*Requirement*. The line containing "The image size" and every line after it, through the end of the records below: repeat them exactly, nothing more.

Items from a dataset
┄┄┄┄┄┄┄┄┄┄
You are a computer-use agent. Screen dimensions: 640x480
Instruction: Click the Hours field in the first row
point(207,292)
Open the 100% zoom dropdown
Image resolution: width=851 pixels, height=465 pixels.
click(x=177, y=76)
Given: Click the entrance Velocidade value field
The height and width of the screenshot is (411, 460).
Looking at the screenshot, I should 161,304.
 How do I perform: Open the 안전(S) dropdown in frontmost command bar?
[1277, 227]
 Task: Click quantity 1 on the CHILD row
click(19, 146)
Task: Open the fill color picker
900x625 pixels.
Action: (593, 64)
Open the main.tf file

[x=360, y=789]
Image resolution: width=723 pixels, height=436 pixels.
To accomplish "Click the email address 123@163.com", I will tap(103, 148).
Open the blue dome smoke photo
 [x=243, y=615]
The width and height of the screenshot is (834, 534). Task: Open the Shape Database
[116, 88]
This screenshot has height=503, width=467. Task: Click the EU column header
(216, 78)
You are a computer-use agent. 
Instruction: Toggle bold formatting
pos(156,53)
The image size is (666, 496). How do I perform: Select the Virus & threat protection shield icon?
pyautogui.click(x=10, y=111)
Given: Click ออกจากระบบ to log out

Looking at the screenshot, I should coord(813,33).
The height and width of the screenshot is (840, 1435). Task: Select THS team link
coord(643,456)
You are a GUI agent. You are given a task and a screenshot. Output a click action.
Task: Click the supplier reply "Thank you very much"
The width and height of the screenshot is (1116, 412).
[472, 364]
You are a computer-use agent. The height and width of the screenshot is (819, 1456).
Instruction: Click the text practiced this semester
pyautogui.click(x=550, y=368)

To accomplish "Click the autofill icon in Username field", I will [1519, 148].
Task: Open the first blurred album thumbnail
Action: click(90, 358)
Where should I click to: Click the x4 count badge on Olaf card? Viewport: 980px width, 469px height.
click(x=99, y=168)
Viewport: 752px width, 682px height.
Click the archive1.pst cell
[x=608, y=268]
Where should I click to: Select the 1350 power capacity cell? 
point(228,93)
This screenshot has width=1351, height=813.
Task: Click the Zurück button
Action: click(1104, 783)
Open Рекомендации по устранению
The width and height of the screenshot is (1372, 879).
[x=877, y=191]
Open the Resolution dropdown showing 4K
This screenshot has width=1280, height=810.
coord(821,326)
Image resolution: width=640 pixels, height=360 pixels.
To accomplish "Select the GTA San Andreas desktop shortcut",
┄┄┄┄┄┄┄┄┄┄
*Response to the task*.
The image size is (666, 496). How do I perform: Select the Virus & threat protection shield icon?
pyautogui.click(x=10, y=111)
Given: Click ออกจากระบบ to log out

Looking at the screenshot, I should coord(813,33).
The height and width of the screenshot is (840, 1435). Task: Select THS team link
coord(643,456)
You are a GUI agent. You are given a task and a screenshot. Output a click action.
Task: Click the supplier reply "Thank you very much"
The width and height of the screenshot is (1116, 412).
[472, 364]
You are a computer-use agent. The height and width of the screenshot is (819, 1456).
Instruction: Click the text practiced this semester
pyautogui.click(x=550, y=368)

To accomplish "Click the autofill icon in Username field", I will [1519, 148].
Task: Open the first blurred album thumbnail
Action: click(90, 358)
Where should I click to: Click the x4 count badge on Olaf card? Viewport: 980px width, 469px height.
click(x=99, y=168)
Viewport: 752px width, 682px height.
Click the archive1.pst cell
[x=608, y=268]
Where should I click to: Select the 1350 power capacity cell? 
point(228,93)
This screenshot has width=1351, height=813.
Task: Click the Zurück button
Action: click(1104, 783)
Open Рекомендации по устранению
The width and height of the screenshot is (1372, 879).
[x=877, y=191]
Open the Resolution dropdown showing 4K
This screenshot has width=1280, height=810.
coord(821,326)
Image resolution: width=640 pixels, height=360 pixels.
To accomplish "Select the GTA San Andreas desktop shortcut",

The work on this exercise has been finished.